А на самом деле, по словам Финти-Монти, это был настоящий солдафон, держиморда… Вместе со своими министрами он состряпал свирепый приказ о так называемых „кухаркиных детях“: чтобы в гимназии ни за что не допускались дети рабочих, мастеровых, кучеров, судомоек, приказчиков, грузчиков, швей.
— Но какая же радость царю, — спрашиваю я с удивлением, — если все мы останемся неучами?
Иван Митрофаныч не успевает ответить — его перебивает Блохин.
— А скажи, пожалуйста, — говорит он насмешливо, — какая же радость царю, если из тебя выйдет студент? Какая ему будет от этого выгода? Богатые, они не пойдут бунтовать, а которые бедные, да еще из простых, — ого-го!
— Верно, верно! — говорит Финти-Монти и, тяжело опираясь на палку, входит в полосу лунного света.
— Сейчас он будет петь! Вот увидишь! — говорит мне шепотом Муня Блохин. — Уж я его знаю, пфа!

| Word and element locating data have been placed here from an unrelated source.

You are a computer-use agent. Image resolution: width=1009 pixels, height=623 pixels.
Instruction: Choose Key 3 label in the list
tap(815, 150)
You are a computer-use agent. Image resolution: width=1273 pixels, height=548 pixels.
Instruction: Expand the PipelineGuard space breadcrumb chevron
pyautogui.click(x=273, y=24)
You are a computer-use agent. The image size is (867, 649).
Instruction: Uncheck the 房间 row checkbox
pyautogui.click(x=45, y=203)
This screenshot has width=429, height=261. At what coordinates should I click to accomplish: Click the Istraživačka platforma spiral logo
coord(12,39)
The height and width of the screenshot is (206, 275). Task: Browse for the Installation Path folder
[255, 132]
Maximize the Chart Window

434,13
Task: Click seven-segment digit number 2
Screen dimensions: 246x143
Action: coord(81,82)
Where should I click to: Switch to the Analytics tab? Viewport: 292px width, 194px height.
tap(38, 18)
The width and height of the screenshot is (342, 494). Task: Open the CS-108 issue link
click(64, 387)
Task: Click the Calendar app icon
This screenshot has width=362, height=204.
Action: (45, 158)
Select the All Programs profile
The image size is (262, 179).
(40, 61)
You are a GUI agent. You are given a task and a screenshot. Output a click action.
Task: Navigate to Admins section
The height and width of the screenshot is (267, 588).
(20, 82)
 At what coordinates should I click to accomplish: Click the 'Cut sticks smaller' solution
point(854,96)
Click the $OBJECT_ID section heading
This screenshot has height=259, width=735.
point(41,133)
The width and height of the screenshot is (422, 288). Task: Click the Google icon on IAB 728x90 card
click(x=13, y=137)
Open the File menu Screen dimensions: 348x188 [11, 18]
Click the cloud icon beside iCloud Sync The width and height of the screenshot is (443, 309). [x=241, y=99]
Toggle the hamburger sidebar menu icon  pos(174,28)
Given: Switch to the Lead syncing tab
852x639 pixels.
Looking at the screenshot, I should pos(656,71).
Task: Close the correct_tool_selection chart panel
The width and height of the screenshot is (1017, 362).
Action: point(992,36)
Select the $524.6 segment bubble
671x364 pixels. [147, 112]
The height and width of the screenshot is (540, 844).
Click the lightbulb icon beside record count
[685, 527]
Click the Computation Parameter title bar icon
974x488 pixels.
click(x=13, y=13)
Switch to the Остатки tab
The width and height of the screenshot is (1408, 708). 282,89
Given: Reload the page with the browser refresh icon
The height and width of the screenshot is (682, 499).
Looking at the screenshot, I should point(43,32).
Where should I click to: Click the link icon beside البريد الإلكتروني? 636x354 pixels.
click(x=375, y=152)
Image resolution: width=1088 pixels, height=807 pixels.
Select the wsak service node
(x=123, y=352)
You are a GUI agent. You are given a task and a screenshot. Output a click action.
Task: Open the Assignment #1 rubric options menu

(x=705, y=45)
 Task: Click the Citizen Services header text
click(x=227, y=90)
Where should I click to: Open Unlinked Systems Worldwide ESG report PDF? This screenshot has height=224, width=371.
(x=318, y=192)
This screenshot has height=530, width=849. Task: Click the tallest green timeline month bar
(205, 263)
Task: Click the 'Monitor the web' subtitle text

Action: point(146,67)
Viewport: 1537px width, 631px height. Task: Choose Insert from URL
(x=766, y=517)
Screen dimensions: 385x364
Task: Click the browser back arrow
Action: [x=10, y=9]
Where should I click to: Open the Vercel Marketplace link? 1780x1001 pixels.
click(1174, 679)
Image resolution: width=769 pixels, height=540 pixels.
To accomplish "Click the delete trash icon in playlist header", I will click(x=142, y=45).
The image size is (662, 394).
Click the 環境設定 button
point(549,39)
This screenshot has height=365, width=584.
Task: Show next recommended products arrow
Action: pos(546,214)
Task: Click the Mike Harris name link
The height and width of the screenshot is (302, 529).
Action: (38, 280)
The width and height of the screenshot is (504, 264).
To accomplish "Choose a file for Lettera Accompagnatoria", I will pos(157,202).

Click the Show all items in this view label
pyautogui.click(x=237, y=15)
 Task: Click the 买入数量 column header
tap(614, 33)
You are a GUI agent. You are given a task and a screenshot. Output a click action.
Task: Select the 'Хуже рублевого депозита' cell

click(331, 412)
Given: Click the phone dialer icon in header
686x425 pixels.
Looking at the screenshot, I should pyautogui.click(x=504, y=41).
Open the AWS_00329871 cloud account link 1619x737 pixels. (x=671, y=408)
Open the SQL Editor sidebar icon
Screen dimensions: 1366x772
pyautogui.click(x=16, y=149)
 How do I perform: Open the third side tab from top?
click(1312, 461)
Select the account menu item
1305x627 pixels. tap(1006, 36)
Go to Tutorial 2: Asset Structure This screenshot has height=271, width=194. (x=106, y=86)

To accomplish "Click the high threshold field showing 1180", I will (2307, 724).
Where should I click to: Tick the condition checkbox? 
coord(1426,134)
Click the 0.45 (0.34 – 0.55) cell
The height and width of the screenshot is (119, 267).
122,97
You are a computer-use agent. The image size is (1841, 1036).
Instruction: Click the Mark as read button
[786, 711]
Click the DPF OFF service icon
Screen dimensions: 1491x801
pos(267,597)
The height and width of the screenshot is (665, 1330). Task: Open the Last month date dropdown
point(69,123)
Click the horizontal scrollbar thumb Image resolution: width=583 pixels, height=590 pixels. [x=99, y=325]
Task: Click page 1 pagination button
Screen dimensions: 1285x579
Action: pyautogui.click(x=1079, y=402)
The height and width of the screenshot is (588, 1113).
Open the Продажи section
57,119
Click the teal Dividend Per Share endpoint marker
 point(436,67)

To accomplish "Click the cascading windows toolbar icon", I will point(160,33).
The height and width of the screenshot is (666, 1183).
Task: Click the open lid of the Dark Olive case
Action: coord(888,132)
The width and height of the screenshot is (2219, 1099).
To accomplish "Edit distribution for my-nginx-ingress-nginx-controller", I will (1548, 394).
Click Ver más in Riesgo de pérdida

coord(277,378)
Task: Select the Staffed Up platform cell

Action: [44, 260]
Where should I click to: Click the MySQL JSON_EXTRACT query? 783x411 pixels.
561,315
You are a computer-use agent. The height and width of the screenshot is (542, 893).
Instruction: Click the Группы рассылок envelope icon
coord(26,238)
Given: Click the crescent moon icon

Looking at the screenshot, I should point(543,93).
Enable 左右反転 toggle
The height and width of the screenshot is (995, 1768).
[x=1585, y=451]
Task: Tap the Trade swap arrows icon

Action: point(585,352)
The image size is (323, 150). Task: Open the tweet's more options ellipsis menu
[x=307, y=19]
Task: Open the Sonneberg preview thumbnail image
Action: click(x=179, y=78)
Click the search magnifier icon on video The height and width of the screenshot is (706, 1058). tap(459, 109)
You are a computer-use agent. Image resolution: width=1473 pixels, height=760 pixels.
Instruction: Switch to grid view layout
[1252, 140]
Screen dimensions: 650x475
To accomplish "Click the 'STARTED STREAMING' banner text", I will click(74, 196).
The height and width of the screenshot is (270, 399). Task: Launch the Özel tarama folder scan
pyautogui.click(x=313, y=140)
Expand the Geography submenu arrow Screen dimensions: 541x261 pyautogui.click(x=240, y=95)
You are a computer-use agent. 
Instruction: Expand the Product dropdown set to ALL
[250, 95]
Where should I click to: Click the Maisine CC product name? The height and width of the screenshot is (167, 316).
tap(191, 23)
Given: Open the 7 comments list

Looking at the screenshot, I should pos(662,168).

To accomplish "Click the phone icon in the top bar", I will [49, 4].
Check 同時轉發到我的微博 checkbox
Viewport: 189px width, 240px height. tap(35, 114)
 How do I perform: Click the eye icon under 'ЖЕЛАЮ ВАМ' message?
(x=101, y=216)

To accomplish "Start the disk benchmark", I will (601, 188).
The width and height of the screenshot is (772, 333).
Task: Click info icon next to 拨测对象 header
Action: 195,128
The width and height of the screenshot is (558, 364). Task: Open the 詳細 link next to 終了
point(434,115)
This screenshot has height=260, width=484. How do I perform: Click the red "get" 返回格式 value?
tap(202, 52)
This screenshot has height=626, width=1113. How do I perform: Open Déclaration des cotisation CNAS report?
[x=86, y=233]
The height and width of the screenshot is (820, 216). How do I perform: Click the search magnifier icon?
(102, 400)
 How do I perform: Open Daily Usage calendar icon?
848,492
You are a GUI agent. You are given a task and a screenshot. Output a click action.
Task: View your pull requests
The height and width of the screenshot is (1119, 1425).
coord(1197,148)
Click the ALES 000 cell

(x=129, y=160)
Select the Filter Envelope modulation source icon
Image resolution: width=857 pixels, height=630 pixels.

И действительно, Финти-Монти откашливается и запевает сиплым баритоном:
Но тут же обрывает свое пение и, взяв меня за кушак, начинает втолковывать мне, что я ни в чем, ни в чем не виноват. Кое-что в его словах мне непонятно, но главное я все же улавливаю. Дело, оказывается, вовсе не в том, подучил ли я Козельского закопать в землю дневник. Все это вздор, не имеющий никакого значения. Главное в том, что у мамы моей нет ни такого дома, как у „вдовы подполковника Тюнтиной“, ни таких бань и трактиров, как у матери Зуева, ни такой лавки, как у братьев Бабенчиковых, ни такого ресторана, как у Сигизмунда Козельского, — у нее ничего нет, кроме рук, стертых до крови от стирки чужого белья. Оттого-то и решено не допускать меня до университетской скамьи.
— Зачем же ты унижаешься, клянчишь и кланяешься! — говорит Иван Митрофаныч сердито. — Ведь дело простое и ясное: Шестиглазому велено изъять из гимназии полдюжины „кухаркиных детей“. Вот он и нацелился вышвырнуть семь человек: тебя, Финкельштейна, Яковенко, Христопуло и тех, из шестого класса. Уж он найдет у вас болячки, будь покоен! Ему приказывают, он и старается…
Мы выходим из переулка и начинаем шагать мимо каких-то магазинов, домов, палисадников. Знакомая Канатная улица кажется под луною поэтичной, загадочной. Ни одного дома невозможно узнать. Словно мы попали на другую планету.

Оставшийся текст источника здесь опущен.